** Opening Excerpted data block **
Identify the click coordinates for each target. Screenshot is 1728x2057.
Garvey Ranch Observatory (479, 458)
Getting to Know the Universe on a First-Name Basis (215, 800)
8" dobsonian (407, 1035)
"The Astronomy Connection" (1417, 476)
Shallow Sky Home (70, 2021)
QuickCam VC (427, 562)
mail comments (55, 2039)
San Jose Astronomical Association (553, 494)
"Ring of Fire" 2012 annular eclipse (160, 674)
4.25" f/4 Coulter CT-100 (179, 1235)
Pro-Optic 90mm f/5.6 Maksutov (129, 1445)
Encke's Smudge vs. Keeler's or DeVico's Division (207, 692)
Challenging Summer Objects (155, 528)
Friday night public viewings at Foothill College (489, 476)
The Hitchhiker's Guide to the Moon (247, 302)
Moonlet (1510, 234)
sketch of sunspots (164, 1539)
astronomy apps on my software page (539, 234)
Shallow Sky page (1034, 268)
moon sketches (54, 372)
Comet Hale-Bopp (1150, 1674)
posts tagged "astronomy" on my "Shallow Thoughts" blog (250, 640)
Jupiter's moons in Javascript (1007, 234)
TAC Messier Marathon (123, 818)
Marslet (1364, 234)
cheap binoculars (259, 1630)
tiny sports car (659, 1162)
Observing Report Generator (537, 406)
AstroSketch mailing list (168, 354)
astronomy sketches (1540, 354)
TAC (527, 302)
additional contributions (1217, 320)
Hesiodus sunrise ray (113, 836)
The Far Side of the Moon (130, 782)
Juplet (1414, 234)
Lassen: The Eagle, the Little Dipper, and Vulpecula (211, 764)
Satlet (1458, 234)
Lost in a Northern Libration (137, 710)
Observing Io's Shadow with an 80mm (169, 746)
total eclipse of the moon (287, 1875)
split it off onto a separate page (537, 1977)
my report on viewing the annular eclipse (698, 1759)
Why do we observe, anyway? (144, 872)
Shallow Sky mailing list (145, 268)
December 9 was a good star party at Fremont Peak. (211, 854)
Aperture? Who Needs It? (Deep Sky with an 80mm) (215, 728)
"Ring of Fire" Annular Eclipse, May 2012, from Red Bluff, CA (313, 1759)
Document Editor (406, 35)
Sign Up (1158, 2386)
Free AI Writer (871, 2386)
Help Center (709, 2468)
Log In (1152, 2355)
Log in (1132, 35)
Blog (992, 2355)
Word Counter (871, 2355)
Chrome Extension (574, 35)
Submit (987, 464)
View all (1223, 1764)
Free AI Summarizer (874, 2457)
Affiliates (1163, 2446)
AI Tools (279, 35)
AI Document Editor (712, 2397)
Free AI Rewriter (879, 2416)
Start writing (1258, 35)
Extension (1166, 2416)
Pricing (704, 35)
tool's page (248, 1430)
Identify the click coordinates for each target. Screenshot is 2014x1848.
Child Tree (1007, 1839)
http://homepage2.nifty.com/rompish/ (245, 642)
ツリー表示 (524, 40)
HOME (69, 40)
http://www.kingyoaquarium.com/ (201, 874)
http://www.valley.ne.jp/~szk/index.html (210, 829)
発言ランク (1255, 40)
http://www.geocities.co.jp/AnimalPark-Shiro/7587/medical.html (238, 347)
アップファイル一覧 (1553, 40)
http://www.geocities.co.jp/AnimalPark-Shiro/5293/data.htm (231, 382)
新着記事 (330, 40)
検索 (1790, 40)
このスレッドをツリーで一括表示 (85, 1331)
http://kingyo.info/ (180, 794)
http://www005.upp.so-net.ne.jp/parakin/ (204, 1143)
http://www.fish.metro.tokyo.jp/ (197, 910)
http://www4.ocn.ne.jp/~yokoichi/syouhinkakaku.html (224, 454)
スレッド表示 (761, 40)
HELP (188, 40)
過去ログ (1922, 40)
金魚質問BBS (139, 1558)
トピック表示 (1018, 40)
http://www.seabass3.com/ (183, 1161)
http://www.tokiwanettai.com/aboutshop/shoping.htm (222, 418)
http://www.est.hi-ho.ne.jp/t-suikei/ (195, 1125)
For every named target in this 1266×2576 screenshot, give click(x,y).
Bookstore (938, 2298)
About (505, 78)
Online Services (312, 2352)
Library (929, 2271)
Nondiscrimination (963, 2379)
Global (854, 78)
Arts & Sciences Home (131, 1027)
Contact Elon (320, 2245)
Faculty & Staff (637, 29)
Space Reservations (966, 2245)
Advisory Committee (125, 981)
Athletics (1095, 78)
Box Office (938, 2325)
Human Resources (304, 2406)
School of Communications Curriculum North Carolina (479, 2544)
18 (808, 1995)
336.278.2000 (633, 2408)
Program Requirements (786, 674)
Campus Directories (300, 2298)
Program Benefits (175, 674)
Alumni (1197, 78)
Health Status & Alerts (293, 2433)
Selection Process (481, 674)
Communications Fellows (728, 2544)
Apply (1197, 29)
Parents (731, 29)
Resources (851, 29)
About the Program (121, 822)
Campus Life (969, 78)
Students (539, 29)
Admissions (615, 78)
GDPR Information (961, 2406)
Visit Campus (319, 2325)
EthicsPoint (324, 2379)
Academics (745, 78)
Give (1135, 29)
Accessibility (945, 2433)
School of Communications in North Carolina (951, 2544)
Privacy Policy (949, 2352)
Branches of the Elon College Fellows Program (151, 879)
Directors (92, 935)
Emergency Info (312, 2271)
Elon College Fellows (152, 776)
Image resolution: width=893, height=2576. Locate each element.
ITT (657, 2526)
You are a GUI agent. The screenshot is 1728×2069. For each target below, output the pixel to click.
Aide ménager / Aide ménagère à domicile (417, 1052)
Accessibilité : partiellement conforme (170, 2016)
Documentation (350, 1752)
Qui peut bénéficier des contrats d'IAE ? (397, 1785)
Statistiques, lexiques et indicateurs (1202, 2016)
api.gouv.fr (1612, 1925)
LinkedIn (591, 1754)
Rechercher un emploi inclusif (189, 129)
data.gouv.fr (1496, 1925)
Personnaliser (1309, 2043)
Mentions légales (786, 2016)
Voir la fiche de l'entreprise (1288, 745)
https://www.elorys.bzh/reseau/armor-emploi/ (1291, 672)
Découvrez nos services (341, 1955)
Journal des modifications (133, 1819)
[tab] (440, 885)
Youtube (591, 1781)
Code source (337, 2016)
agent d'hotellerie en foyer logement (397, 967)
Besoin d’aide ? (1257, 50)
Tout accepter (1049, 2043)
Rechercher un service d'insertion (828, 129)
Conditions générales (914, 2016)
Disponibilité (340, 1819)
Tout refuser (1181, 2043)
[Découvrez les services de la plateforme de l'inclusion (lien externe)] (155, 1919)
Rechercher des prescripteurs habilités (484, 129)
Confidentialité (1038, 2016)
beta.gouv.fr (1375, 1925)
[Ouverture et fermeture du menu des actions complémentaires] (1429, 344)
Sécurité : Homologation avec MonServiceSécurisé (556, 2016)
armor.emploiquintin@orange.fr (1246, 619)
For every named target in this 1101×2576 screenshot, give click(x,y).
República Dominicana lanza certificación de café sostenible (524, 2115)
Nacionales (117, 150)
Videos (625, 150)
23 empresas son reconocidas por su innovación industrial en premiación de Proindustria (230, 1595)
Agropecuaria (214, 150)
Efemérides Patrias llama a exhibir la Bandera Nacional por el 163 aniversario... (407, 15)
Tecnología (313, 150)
** Closing Excerpted data block **
Goal of the exercise: Only one stretch of the data above is needed. Restate it word for word, from the line containing "Selection Process (481, 674)" through the line containing "EthicsPoint (324, 2379)", both ends included.

Response to this task:
Selection Process (481, 674)
Communications Fellows (728, 2544)
Apply (1197, 29)
Parents (731, 29)
Resources (851, 29)
About the Program (121, 822)
Campus Life (969, 78)
Students (539, 29)
Admissions (615, 78)
GDPR Information (961, 2406)
Visit Campus (319, 2325)
EthicsPoint (324, 2379)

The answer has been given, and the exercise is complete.